Eco Cycle, one company producing the hi-tech bike storage facilities, believes the UK is ready for automated bike parking

Automated robotic cycle parking could be on the cards for London - at least according to one company that provides the units.

Eco Cycle supplies high-density underground bike parking to megacities like Tokyo. In a video produced by the BBC it was suggested such schemes could be the future for UK cities like London, where street space is at a premium.  

Far from being gimmicks, the London Cycling Campaign says automated bike parking can be a logical solution to growing numbers of people cycling, as well as helping tackle cycle theft.

Video: Tokyo’s subterranean robot cycle parking facility

Nick Knight, of Eco Cycle Ltd, told the BBC he believes automated cycle parking could “revolutionise” the cycle industry, while helping reduce the 80,000-odd thefts of London bikes from streets and homes each year.  

He said: “Where we see the market, and the interest, coming for automated cycle parking, is to have it on the street for the general public to be able to use, and for London and for other places in the UK, for instance, we’re very keen and want to implement a secure cycle parking network.”

The machines take the bikes from street level on a hydraulic lift, which transports them up to 11m underground, or above ground, before stacking them on individual rack within a cylindrical vault.
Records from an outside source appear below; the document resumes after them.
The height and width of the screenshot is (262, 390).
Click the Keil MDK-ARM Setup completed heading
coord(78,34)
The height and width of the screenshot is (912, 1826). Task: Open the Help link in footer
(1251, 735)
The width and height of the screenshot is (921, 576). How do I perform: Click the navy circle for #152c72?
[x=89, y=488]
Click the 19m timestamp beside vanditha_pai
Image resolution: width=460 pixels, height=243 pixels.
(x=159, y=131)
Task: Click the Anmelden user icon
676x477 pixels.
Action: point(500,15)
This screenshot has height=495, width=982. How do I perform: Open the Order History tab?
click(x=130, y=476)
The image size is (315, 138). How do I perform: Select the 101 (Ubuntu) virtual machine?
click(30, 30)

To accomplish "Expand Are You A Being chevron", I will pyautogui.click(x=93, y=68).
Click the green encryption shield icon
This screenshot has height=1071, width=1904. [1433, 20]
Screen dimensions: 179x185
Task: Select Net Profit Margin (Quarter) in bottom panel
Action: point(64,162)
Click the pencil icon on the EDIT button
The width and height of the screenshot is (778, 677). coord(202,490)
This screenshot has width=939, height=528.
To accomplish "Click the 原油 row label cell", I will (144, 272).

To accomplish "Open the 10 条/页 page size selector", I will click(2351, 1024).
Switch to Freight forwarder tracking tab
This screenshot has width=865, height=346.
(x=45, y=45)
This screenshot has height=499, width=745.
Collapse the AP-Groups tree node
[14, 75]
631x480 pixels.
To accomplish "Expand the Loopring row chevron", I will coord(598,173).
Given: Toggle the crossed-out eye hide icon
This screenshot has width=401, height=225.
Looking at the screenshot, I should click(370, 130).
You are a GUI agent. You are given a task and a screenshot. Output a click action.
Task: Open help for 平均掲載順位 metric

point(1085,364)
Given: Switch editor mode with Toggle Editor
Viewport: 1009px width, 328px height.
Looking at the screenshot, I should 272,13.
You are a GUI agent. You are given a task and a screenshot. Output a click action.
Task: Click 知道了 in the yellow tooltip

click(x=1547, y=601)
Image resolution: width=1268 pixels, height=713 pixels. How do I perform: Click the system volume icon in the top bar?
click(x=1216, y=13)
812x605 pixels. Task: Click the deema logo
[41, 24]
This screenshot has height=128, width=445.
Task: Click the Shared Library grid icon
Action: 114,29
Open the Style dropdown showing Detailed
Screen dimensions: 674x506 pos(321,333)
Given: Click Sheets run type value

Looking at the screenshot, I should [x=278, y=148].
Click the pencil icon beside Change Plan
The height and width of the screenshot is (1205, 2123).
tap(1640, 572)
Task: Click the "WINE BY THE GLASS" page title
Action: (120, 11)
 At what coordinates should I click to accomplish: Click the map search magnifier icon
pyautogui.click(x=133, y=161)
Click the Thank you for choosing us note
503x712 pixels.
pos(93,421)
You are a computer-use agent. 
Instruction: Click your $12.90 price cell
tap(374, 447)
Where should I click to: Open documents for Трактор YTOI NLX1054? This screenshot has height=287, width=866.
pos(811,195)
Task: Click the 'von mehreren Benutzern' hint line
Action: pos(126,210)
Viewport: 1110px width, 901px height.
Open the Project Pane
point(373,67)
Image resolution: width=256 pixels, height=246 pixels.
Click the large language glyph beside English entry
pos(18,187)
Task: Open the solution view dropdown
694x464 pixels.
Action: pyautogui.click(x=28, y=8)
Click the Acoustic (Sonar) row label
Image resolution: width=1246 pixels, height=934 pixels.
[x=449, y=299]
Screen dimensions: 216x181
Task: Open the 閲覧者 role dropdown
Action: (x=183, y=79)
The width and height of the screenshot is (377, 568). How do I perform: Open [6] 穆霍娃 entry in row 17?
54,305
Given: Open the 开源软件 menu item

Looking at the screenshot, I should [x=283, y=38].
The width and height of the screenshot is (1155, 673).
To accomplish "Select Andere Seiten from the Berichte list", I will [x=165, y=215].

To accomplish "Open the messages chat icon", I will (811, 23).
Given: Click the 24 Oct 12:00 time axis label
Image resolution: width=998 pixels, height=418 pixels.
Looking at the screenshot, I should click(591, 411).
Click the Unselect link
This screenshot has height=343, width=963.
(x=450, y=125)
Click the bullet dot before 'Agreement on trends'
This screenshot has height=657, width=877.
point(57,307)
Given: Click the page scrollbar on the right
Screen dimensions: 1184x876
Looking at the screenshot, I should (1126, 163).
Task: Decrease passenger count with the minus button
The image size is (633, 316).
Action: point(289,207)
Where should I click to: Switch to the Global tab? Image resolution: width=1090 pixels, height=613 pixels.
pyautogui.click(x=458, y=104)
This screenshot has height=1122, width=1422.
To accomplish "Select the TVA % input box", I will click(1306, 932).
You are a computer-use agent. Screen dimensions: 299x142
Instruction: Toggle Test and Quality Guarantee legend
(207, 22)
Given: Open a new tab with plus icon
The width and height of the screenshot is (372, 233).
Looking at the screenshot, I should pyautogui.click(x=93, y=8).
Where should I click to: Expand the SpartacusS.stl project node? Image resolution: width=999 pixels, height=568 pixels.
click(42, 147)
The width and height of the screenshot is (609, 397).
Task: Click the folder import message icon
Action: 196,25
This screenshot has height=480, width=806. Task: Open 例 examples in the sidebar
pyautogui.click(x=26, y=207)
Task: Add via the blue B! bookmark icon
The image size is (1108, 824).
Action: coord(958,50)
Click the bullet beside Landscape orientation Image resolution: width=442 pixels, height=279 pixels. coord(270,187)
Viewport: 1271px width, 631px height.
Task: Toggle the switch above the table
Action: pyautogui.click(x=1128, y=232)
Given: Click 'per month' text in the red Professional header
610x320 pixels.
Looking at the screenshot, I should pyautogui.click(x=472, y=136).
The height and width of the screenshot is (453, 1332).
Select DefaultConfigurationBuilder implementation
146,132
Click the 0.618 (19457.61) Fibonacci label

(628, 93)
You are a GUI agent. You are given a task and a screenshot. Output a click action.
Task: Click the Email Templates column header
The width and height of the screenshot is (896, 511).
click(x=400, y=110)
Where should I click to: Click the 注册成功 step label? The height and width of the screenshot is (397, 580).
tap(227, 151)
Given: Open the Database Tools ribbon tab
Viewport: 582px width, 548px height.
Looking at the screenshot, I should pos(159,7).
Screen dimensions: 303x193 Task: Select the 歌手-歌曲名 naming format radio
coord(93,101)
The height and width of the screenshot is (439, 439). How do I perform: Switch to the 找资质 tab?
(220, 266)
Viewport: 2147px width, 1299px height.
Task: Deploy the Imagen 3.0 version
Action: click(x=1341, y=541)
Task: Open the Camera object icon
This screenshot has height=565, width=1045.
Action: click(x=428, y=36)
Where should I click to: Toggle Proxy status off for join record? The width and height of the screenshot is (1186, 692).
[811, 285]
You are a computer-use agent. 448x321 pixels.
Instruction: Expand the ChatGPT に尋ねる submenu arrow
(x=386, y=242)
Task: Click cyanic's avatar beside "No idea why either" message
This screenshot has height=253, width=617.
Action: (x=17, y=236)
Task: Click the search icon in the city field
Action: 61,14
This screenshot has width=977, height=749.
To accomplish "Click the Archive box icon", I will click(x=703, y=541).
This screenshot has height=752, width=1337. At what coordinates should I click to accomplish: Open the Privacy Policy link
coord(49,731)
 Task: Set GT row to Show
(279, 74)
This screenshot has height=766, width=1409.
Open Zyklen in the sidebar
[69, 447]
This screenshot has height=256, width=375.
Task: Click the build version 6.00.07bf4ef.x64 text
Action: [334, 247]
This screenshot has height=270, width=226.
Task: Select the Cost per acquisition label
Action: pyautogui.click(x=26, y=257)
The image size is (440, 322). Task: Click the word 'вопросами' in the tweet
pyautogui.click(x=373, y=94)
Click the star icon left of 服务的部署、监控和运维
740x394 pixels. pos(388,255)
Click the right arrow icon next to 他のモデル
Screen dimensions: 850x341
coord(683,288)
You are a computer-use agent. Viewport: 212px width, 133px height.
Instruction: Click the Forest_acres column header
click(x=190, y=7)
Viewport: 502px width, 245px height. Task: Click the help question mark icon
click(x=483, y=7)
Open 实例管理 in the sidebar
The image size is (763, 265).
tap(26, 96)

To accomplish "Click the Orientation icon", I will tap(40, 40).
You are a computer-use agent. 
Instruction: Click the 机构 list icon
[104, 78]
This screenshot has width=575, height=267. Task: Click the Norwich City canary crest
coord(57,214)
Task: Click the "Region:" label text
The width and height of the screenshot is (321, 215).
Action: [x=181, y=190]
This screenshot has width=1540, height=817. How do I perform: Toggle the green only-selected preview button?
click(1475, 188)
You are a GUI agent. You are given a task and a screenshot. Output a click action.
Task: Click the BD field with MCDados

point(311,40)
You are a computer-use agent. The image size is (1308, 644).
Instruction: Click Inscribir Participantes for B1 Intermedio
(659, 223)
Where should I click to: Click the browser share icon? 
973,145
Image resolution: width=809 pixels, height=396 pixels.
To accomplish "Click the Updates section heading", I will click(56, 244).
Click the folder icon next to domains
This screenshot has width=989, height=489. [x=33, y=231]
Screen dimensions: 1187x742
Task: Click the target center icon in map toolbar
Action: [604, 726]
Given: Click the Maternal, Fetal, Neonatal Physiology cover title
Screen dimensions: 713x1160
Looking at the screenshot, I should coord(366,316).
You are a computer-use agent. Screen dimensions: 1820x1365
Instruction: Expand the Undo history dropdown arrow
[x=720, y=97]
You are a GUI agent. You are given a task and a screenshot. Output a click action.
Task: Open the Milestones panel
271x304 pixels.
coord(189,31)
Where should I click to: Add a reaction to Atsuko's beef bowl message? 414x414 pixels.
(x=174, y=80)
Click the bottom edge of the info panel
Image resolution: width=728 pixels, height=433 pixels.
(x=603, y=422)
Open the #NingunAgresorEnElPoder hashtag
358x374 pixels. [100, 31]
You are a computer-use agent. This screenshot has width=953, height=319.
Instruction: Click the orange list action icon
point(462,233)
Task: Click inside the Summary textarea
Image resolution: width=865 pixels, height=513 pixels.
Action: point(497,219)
Each bike carries a tag to help match it with its owner, and bikes can be retrieved from the unit in just 13 seconds. 

In Tokyo users pay $21 (around £14) per month to use the Eco Cycles units.

The London Cycling Campaign’s Tom Bogdanowicz told he believes such innovations can be viable solutions to bike parking demand in built up areas.

He said: “Automated cycle parking is not a gimmick – It’s a common form of cycle parking facility in Tokyo where cycling mode share is 16%, the highest of any world mega city.

“Robotic cycle parks are high cost compared to conventional cycle parking but they offer high security in Tokyo and some of the new multi-storey developments in the London may find them a logical solution to growing client demands for much higher levels of cycle parking.

However, while Knight claims such schemes help the environment because of a smaller “footprint” – i.e. taking up less room on the ground than conventional bike parking - some may point out the carbon footprint will likely be higher in order to build and provide the electricity to run the units.